Older blog entries for Bram (starting at number 21)

mathieu: In C arrays are syntactic sugar, myarray[3] is just a cleaner way of writing *(myarray + 3)

ladypine: Small confidence values are hardly ever dominated by a single edge, they're usually a more overall network effect. Very small confidence values are good log-scale indicators of how indirect and tenuous your certification of that node is. If your path to certifying someone as bad is much more tenuous than your path to certifying them as good, you want to weight them near one, and in the opposite case you want to weight them near zero, which is exactly what the formula I gave does.

Anti-Certs

Raph mentioned that I've been thinking about anti-certs. My thoughts are still very speculative, but I'll explain their current state.

Advagato's engine currently has essentially two ways one person can feel about another - positive, if they've certified, or neutral, if they haven't. Anti-certs add another value, active distrust.

My general approach to using anti-certs is to have two steps. The first one uses all the anti-certs to compute weights for each node which have had the anti-certs taken into effect, and the second uses the plain old eigenvector method to calculate your belief level using the calculated node weightings.

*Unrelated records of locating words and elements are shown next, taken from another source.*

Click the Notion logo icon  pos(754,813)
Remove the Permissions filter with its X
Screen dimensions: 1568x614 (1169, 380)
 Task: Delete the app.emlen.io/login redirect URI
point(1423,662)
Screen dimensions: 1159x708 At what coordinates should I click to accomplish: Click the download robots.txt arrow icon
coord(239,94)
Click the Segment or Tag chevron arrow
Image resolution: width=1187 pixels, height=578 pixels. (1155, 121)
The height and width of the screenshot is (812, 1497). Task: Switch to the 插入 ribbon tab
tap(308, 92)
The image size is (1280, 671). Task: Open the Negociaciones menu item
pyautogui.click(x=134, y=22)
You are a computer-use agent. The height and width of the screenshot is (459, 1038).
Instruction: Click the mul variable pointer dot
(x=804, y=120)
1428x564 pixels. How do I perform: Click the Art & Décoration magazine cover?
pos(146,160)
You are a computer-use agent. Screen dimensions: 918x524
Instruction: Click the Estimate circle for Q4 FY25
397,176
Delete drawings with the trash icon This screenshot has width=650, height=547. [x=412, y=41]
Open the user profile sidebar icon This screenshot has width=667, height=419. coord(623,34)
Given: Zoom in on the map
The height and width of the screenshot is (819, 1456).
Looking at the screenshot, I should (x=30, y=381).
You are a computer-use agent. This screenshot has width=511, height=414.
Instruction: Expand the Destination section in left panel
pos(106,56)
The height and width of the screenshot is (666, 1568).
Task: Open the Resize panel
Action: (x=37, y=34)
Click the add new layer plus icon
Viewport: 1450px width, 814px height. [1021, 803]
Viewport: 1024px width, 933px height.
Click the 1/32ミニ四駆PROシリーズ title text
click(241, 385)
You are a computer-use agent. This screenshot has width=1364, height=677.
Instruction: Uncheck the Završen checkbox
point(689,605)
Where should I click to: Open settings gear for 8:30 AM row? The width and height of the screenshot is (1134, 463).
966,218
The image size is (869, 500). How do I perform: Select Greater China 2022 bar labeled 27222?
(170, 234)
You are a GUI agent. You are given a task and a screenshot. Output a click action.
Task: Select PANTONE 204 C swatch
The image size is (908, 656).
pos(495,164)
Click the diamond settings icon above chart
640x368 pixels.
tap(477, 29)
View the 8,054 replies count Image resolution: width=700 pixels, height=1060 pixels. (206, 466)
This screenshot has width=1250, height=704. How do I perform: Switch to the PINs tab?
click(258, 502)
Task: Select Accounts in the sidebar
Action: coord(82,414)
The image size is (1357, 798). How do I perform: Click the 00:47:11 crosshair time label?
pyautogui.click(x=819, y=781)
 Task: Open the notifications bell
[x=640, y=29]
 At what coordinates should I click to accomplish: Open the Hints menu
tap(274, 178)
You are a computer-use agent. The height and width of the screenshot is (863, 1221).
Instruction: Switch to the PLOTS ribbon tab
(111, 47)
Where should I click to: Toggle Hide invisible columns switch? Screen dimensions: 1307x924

This approach has some practical drawbacks. It can't be calculated in a distributed manner unless you send all data everywhere, which is fortunately probably quite practical for many applications. It also requires greater runtime than the vanilla eignevector method, but all the variants I give here are still polynomial.

The simplest way to use anti-certs is to simply set the weight of everyone I've anti-certed to zero.

Behaviorally this technique works okay, but it suffers from completely ignoring the anti-certs of people you've certed. Adding that behavior in is a tricky issue. Since the strength of an anti-cert is dependent on the strength of the node giving it, the effects are probably inherently non-linear.

As a result, there are some situations which don't have a unique weightings solution. For example, if you cert A and B, and A and B each anti-cert the other one, you've basically got two solutions - one in which A is weighted heavily and B very little, and one in which B is weighted heavily and A very little.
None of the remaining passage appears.